So, when I get one problem fixed, another pops up.... I stopped the squealing PS belt by removing it, then the car starts to run terribly.

It has happened twice in the past, for maybe 5 minutes or so, it will stumble BAD. It will act like I have 1 dead cylinder until it warms up, or until I drive it hard. Usually I wait for it to warm up, and make one hard run to 5500RPM, and when I shift I get a big bang from behind me, and everything is great. Now, I can't get it to go away. It's haunted me for the past 50 miles. I know I don't practice the best way to clear a mis-fire, but it always kind of seemed like a fouled plug in the past, which driving it hard seems to clear in very short order.

I can't identify for certain what cylinder the problem is on, perhaps I have several problems ganging up on me? Here is what I know.

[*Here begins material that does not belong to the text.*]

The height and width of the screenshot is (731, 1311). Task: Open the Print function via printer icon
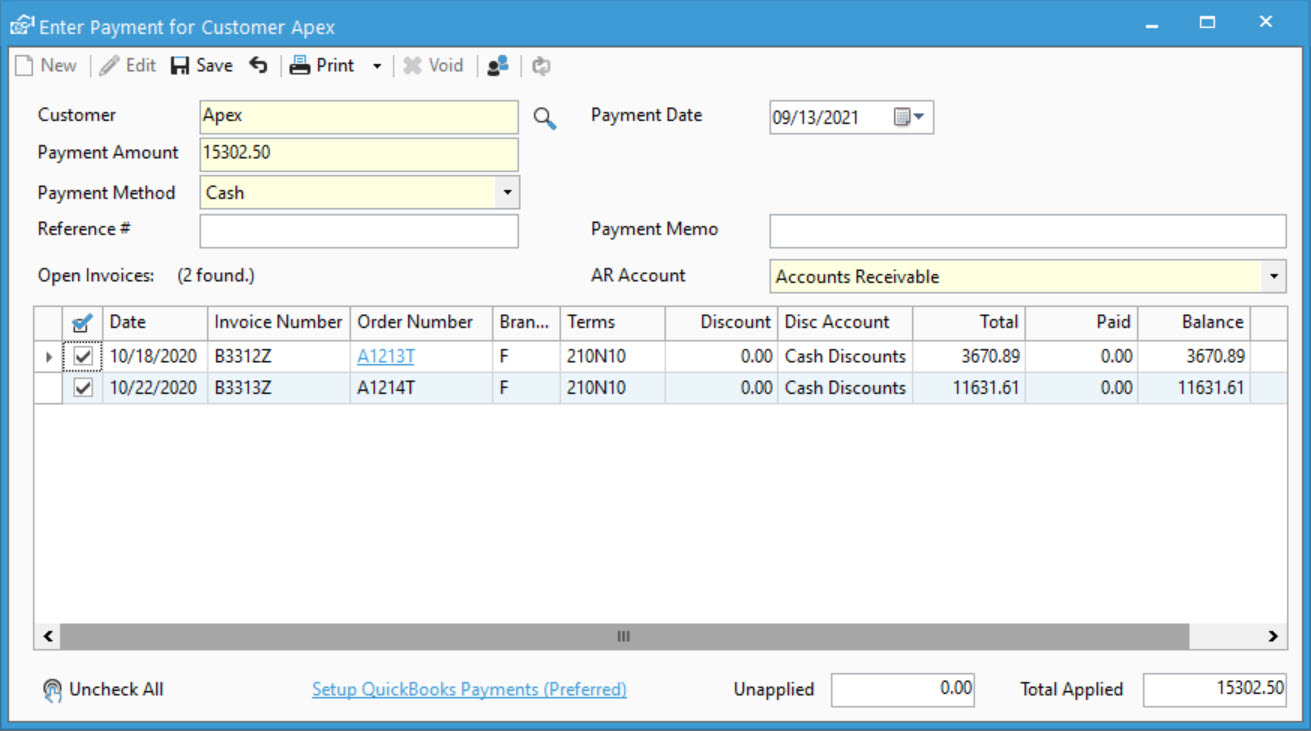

Bad stumble developed yesterday night. Started the car to go to the dentist, and right from the get-go it was stumbling bad. When I got back home, I pulled plugs #1 and #4 (the usual suspects with this motor) expecting #4 to be horribly fouled, and planning to swap it with #1 to clean it up again (been doing this for a while). I pull #4, and find it only lightly oily, with no real build-up. So, I pull #1, and find it covered in large white deposits.

At this point I start thinking it's head gasket. Coolant level hasn't dropped a hair in those 50 miles it's run terribly, so I don't know?...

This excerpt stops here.